Becoming Betty
Bessie Simpson/Betty Devereaux (1892-1958)
In February 1913, trans-Pacific steamships docked regularly in San Francisco Bay, bringing goods and passengers from Asia to a city still rebuilding from the devastating 1906 earthquake. The British steamship Persia, operated by the Pacific Mail Steamship Company, made regular runs between San Francisco and Asian ports including Honolulu, Manila, Shanghai, and Yokohama, and carried both commercial cargo and human ambition.
On February 25, 1913, when the Persia glided through the Golden Gate, among its passengers was a 20-year-old single woman returning from six months touring Asia with a theatrical company. She gave her name as Betty Devereaux.
But Betty Devereaux had not always been Betty. To understand how she arrived in San Francisco with a new name and a new life, we must return to an earlier time and place: Evansville, Indiana.
Evansville at the Turn of the Century
In 1900, Evansville was an industrial river city of about 60,000 people. Its economy was powered by factories, mills, and trade along the Ohio River. Working-class families lived in densely packed neighborhoods where wooden houses stood close together.
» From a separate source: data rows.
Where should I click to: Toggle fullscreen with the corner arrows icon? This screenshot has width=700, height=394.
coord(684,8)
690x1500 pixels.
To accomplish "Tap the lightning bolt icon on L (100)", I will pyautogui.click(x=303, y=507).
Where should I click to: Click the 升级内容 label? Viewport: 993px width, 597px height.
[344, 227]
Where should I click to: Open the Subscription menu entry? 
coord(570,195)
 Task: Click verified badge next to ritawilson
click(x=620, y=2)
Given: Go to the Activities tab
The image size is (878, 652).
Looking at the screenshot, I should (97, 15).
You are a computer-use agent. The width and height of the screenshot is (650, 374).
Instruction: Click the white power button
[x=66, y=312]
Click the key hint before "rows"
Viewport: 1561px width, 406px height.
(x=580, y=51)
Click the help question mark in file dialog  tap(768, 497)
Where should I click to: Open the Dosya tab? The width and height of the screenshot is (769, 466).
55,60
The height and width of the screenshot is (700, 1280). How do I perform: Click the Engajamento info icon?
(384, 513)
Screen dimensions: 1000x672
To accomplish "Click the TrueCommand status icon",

Men worked in the factories and mills, and women and their daughters often helped support the household by taking jobs at the Evansville Cotton Manufacturing Company.
In 1900, eight-year-old Bessie Simpson lived with her parents, William Henry Simpson and Dorothy (Dolly) Simpson, and her aunt and uncle in one of these Evansville neighborhoods. The Simpson family would have been surrounded by other working families, by the sounds of industry, by the rhythms of a life where survival required long hours and steady work. Childhood in such neighborhoods meant playing in the streets with other children, attending local schools and churches, and families staying together even when that meant enduring unhappiness or worse.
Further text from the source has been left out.